ASSIGNED TASK –
An identical reprint of the entire listing below is expected.

********

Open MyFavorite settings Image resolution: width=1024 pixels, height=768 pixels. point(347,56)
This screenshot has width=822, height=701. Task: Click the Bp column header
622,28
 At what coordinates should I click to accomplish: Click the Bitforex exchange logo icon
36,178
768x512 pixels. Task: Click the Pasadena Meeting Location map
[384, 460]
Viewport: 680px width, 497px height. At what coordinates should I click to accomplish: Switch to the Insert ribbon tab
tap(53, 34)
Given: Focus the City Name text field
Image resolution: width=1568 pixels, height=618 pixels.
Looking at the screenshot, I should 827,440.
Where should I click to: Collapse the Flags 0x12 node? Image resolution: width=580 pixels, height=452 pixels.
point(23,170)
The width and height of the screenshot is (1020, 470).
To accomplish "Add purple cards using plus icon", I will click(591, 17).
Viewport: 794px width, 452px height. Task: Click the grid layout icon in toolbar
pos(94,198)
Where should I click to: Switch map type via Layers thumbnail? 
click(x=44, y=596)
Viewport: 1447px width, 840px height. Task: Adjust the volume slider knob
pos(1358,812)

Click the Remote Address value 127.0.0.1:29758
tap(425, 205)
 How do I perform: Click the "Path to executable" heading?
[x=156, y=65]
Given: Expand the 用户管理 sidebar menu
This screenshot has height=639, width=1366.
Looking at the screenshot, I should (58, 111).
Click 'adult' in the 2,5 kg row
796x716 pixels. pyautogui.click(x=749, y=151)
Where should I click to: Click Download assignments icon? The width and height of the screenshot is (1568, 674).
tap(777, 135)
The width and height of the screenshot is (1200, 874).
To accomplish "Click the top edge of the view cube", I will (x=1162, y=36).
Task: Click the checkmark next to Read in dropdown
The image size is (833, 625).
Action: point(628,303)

********

PROBLEM SOLUTION –
Open MyFavorite settings Image resolution: width=1024 pixels, height=768 pixels. point(347,56)
This screenshot has width=822, height=701. Task: Click the Bp column header
622,28
 At what coordinates should I click to accomplish: Click the Bitforex exchange logo icon
36,178
768x512 pixels. Task: Click the Pasadena Meeting Location map
[384, 460]
Viewport: 680px width, 497px height. At what coordinates should I click to accomplish: Switch to the Insert ribbon tab
tap(53, 34)
Given: Focus the City Name text field
Image resolution: width=1568 pixels, height=618 pixels.
Looking at the screenshot, I should 827,440.
Where should I click to: Collapse the Flags 0x12 node? Image resolution: width=580 pixels, height=452 pixels.
point(23,170)
The width and height of the screenshot is (1020, 470).
To accomplish "Add purple cards using plus icon", I will click(591, 17).
Viewport: 794px width, 452px height. Task: Click the grid layout icon in toolbar
pos(94,198)
Where should I click to: Switch map type via Layers thumbnail? 
click(x=44, y=596)
Viewport: 1447px width, 840px height. Task: Adjust the volume slider knob
pos(1358,812)

Click the Remote Address value 127.0.0.1:29758
tap(425, 205)
 How do I perform: Click the "Path to executable" heading?
[x=156, y=65]
Given: Expand the 用户管理 sidebar menu
This screenshot has height=639, width=1366.
Looking at the screenshot, I should (58, 111).
Click 'adult' in the 2,5 kg row
796x716 pixels. pyautogui.click(x=749, y=151)
Where should I click to: Click Download assignments icon? The width and height of the screenshot is (1568, 674).
tap(777, 135)
The width and height of the screenshot is (1200, 874).
To accomplish "Click the top edge of the view cube", I will (x=1162, y=36).
Task: Click the checkmark next to Read in dropdown
The image size is (833, 625).
Action: point(628,303)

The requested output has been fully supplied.